Para ela, é possível afirmar, inclusive, que boa parte da desinformação produzida neste momento de pandemia do Covid-19 tem a mesma fonte daquelas divulgadas durante o processo eleitoral, que culminou na vitória de Jair Bolsonaro. 

“Grande partes delas é produzida e distribuída de uma maneira arquitetada e organizada por um mesmo grupo ideológico, que hoje está ligado ao chamado "gabinete do ódio". Por mais que o conteúdo produzido lá atrás fosse mais de ataque aos adversários com fins eleitorais, e agora tenhamos um conteúdo que é produzido para tentar convencer e tentar manipular a população de que as ideias do presidente sobre essa pandemia são corretas, a origem desses conteúdos em grande parte é o mesmo lugar, são os grupos de extrema direita que operam no Brasil e que dão sustentação ao governo Bolsonaro”, afirma.
 
Como identificar e combater a desinformação?
O primeiro passo para identificar notícias falsas é procurar checar se aquela informação foi divulgada em sites de fontes fidedignas, se foi publicada ou transmitida por grandes veículos de comunicação, e por mais de um canal de informação. A jornalista recomenda ainda sempre buscar informações direto nas fontes oficiais como os canais de comunicação da Organização Mundial da Saúde, do Ministério da Saúde, ou ainda institutos como Fiocruz e Adolpho Lutz.


“Se o presidente falou “tal remédio está dando certo" ou que “o isolamento em tal país não adiantou de nada”, vamos procurar essas informações e verificar se isso de fato se comprova.
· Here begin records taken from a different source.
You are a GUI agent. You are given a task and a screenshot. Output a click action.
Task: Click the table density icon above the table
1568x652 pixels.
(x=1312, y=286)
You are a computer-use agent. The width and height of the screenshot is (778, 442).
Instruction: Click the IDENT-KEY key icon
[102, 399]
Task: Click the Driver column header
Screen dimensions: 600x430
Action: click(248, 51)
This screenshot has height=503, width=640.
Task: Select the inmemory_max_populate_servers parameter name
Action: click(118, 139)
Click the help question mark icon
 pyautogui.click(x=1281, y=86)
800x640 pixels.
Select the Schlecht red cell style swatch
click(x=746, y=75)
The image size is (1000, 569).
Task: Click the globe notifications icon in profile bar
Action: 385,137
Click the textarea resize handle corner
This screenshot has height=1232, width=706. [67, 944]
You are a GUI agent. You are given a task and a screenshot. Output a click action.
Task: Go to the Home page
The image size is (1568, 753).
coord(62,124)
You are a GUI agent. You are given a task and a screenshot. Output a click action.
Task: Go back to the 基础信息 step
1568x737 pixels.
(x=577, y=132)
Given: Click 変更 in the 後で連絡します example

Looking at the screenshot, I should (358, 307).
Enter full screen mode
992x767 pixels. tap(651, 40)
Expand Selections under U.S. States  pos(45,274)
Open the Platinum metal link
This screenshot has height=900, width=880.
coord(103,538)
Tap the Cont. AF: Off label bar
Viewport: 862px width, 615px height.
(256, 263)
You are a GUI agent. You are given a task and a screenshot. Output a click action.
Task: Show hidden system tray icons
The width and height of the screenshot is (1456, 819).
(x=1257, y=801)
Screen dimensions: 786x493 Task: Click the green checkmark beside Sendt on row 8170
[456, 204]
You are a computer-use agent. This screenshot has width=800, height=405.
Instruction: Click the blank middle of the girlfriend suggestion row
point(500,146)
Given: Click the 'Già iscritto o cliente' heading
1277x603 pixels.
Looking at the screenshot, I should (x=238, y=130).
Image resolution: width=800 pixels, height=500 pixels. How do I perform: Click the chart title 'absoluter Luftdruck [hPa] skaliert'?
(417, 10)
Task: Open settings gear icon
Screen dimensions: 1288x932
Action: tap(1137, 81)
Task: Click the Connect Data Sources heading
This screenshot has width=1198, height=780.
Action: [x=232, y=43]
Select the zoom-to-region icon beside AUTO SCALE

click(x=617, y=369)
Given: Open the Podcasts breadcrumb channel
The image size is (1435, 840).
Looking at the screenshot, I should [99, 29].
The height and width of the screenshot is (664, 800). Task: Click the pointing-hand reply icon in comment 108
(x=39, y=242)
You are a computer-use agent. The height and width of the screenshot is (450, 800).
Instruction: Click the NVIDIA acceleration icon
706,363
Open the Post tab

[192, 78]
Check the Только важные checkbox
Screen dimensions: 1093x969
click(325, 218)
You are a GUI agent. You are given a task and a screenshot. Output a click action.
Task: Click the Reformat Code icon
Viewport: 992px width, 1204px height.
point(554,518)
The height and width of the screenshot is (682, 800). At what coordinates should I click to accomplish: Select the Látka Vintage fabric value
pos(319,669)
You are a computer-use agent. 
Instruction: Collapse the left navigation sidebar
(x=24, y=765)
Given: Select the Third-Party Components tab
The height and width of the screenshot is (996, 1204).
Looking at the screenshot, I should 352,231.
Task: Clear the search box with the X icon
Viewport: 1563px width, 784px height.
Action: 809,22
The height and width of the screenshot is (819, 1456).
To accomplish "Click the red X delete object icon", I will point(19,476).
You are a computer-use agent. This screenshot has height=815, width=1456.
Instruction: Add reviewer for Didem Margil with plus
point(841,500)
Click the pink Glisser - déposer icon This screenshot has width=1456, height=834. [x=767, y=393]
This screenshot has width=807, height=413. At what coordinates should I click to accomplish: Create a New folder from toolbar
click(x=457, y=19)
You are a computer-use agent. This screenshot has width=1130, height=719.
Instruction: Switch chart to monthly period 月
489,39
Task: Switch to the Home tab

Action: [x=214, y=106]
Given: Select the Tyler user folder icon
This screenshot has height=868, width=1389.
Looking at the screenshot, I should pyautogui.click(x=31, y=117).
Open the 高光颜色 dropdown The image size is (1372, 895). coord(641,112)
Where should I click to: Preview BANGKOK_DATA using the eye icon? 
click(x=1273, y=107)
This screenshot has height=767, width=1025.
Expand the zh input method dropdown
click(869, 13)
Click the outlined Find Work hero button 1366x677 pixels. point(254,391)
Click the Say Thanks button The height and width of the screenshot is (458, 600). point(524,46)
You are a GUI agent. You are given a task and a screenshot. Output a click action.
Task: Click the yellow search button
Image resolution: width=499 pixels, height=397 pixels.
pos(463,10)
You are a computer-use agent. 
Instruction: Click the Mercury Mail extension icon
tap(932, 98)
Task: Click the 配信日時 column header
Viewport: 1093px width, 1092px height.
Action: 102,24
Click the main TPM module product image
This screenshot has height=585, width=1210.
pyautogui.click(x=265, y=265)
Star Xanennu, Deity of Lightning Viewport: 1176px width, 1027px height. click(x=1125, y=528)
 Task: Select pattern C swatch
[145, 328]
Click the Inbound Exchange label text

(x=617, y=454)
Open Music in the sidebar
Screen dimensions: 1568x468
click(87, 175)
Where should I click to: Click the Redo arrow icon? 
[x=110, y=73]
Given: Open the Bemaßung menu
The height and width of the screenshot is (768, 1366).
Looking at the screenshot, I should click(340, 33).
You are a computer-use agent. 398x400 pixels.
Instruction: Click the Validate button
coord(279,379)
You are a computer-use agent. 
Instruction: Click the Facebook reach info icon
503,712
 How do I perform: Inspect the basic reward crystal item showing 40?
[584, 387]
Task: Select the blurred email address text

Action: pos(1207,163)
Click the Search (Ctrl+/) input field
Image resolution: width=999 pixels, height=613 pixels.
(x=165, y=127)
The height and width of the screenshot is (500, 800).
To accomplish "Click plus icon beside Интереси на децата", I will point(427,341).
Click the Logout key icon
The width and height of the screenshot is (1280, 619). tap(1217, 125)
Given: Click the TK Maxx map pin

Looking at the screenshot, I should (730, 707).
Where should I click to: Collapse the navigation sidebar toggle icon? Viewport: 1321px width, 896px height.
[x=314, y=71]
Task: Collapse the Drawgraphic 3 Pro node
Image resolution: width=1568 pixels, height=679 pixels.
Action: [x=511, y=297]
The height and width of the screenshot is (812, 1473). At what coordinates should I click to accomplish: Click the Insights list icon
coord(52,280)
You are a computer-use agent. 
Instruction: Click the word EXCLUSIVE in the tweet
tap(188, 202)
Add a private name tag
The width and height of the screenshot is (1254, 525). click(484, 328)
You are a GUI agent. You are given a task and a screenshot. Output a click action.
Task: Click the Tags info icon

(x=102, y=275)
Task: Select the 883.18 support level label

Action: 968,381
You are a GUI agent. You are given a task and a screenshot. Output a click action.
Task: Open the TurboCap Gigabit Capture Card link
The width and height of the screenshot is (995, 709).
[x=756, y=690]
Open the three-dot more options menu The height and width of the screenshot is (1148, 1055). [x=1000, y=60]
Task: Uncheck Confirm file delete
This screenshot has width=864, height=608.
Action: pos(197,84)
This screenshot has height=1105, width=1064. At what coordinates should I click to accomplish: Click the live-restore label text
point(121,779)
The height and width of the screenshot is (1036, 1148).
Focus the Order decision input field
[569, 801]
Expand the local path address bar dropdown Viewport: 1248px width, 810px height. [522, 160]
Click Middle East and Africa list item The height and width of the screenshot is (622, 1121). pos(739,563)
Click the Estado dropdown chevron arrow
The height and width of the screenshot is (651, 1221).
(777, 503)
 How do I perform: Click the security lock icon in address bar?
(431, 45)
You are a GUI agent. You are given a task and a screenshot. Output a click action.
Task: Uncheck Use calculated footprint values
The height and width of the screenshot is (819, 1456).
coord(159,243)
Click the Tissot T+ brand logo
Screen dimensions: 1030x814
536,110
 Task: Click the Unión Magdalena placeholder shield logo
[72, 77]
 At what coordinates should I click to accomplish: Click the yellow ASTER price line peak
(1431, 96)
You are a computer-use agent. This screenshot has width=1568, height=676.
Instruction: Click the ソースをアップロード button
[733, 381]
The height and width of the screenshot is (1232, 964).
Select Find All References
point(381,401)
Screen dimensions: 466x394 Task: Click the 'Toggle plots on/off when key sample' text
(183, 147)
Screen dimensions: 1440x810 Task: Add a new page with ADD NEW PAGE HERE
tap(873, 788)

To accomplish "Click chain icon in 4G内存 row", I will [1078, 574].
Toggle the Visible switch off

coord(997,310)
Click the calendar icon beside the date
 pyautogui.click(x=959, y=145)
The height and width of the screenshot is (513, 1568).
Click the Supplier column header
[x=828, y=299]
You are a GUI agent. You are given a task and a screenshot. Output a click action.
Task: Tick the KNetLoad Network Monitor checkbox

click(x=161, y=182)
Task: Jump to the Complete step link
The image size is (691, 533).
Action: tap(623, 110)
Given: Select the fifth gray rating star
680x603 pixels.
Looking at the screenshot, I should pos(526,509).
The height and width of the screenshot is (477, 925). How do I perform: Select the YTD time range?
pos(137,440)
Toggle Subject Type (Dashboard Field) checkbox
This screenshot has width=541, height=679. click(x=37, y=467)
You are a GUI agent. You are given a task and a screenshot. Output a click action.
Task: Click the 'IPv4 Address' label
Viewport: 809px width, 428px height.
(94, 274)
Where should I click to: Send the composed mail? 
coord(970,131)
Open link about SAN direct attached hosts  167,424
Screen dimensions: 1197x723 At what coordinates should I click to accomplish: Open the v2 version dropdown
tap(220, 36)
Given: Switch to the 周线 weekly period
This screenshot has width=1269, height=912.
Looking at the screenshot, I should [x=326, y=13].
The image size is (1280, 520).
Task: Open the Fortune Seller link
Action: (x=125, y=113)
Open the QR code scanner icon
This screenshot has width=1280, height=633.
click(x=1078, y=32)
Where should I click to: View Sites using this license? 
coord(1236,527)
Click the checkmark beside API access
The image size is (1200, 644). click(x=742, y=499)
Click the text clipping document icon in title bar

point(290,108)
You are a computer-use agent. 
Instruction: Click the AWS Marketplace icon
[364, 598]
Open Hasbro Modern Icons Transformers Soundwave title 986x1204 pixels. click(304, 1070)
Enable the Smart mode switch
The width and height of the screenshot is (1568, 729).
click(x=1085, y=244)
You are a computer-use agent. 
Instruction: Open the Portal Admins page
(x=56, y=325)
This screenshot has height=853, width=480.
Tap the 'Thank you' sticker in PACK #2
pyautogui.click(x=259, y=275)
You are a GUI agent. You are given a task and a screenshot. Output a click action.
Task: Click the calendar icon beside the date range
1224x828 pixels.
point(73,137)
Por exemplo, a declaração que Bolsonaro fez de que o presidente dos EUA estava acabando com o isolamento era facilmente checada se alguém entrasse no site da Casa Branca e olhasse o discurso do presidente Trump, o qual que dizia que se a situação melhorasse nos EUA até o dia 12 de abril, eventualmente, o isolamento poderia começar a ser reduzido”, explica.

Para ajudar no combate à desinformação, o Intervozes lançou em 2019 a cartilha “Desinformação: ameaça ao direito à comunicação muito além das fake News”. Confira aqui

Dicas
Conforme um guia divulgado pelo Comitê Gestor da Internet sobre o uso seguro da rede mundial, boatos, notícias falsas e desinformações apresentam algumas características que podem ajudar na sua identificação. Ainda assim, na dúvida, não compartilhe! 
- Afirmam não ser notícia falsa
- Possui título bombástico
- Tem um tom alarmista, com palavras como “cuidado” ou “atenção”
- Omite local, data ou até mesmo fonte (principalmente no caso do Whatsapp)
- Não traz evidências nem embasamento
- Coloca-se como único a revelar uma informação escondida pelos demais veículos
- Pede para ser repassado a um grande número de pessoas e alega consequências trágicas caso a tarefa não seja realizada
- Utiliza URL ou até mesmo design gráfico semelhante a veículos conhecidos.